SpamAssassin

 

Doug Ledbetter::Technology::SpamAssassin

The following are the essential steps I took to install/configure SpamAssassin v2.6 to work with qmail + Vpopmail + Procmail and use an SQL database to store the individual SpamAssassin settings. I've created this page because I could find no help when I wanted to set up this particular combination.

First, I should mention that I wanted maximum control over how SpamAssassin works for individual mailboxes. I wanted to be able to turn it on/off individually and configure SpamAssassin settings (ie- Razor, hits, Bayes DB location, etc.) individually for each mailbox and I wanted to store all this in an SQL database for ease of use.

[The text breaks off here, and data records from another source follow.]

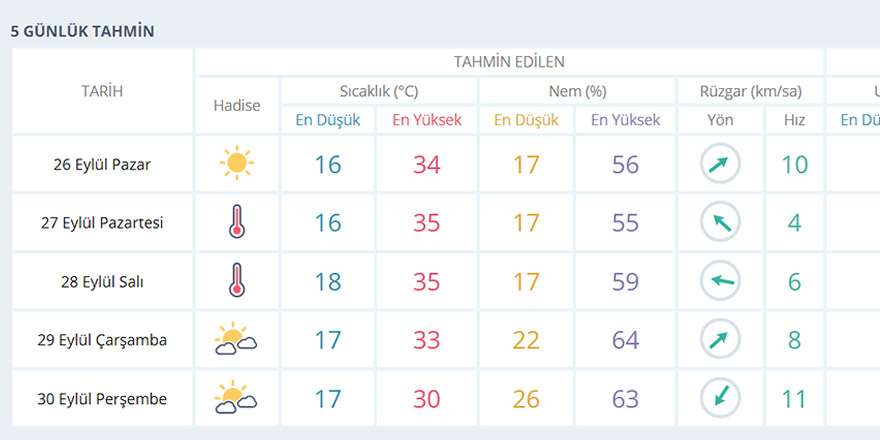Select the 26 Eylül Pazar date cell
Screen dimensions: 880x440
pyautogui.click(x=102, y=164)
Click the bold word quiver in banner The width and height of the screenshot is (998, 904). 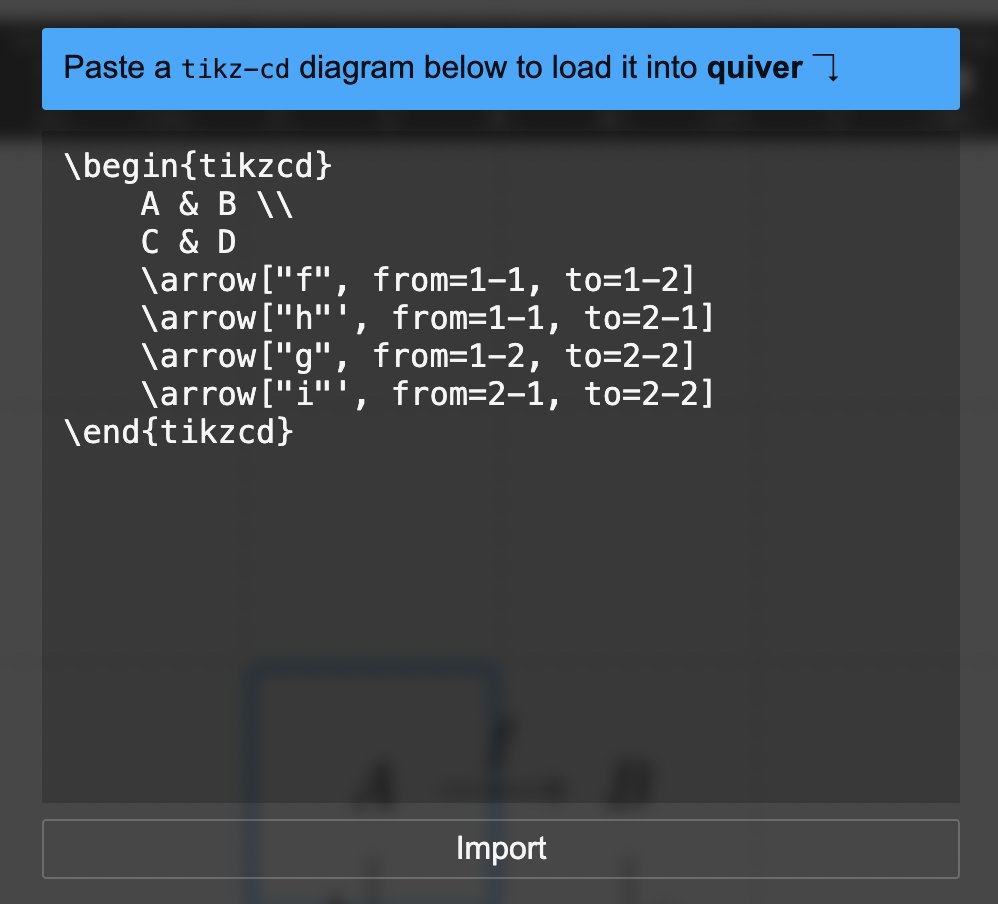754,68
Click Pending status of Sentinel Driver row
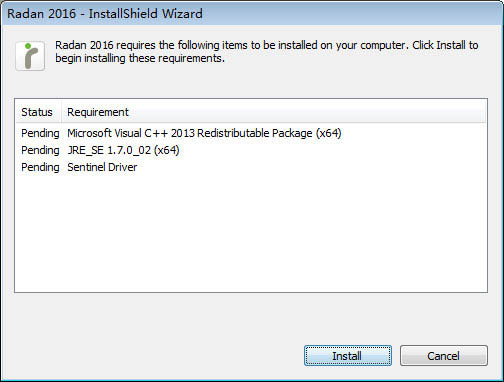504x382 pixels. (x=40, y=167)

1. Obviously you need SpamAssassin installed. :) I'm using version 2.60. NOTE: This guide may not work with newer versions of SpamAssassin.

I had to make a small change to one of the SpamAssassin scripts because normally it won't read certain settings from a database for security reasons. Notice I have modified the source of SpamAssassin! Please use at your own risk! As long as access to your database is secure, you shouldn't have any problems.

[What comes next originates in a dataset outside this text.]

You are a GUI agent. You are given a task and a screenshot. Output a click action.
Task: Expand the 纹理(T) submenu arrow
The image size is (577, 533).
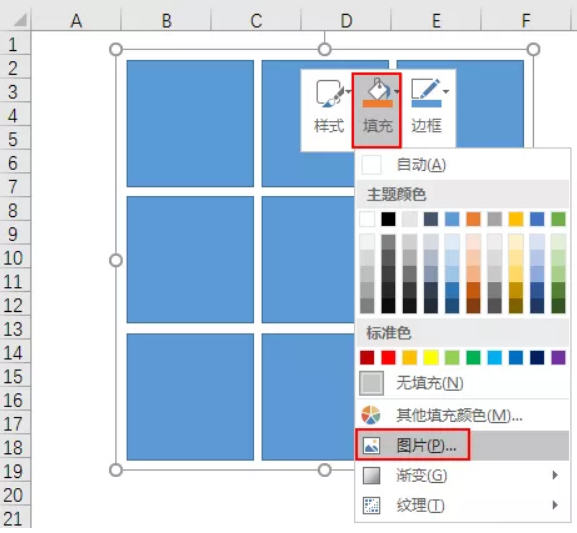point(555,505)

     /usr/lib/perl5/site_perl/5.6.1/Mail/SpamAssassin/Conf.pm

Around line 280:

     sub parse_scores_only {
     my ($self) = @_;
     # $self->_parse ($_[1], 1); # don't copy $rules!
     $self->_parse ($_[1], $disallow_rules_in_sql); # allow copying of rules -dougl
     }

Where:

     my $disallow_rules_in_sql = 0;


2. Here's how I run the "spamd" daemon:

     spamd -d -a -v -x -q -u vpopmail -H /home/vpopmail/

2a. OPTIONAL: Install Razor. Run 'razor-admin -create' & ' razor-admin -register' as the vpopmail user. This creates a .razor directory in /home/vpopmail. Don't forget to patch Razor if you're using SpamAssassin 2.60 (patch is included with SpamAssasin v2.60).

NOTE: I had an email from Eric with the following information:

One note though, in following your directions, I couldn't get the command "razor-admin -register" to work. I kept getting the error:

Error 202 while performing register, aborting.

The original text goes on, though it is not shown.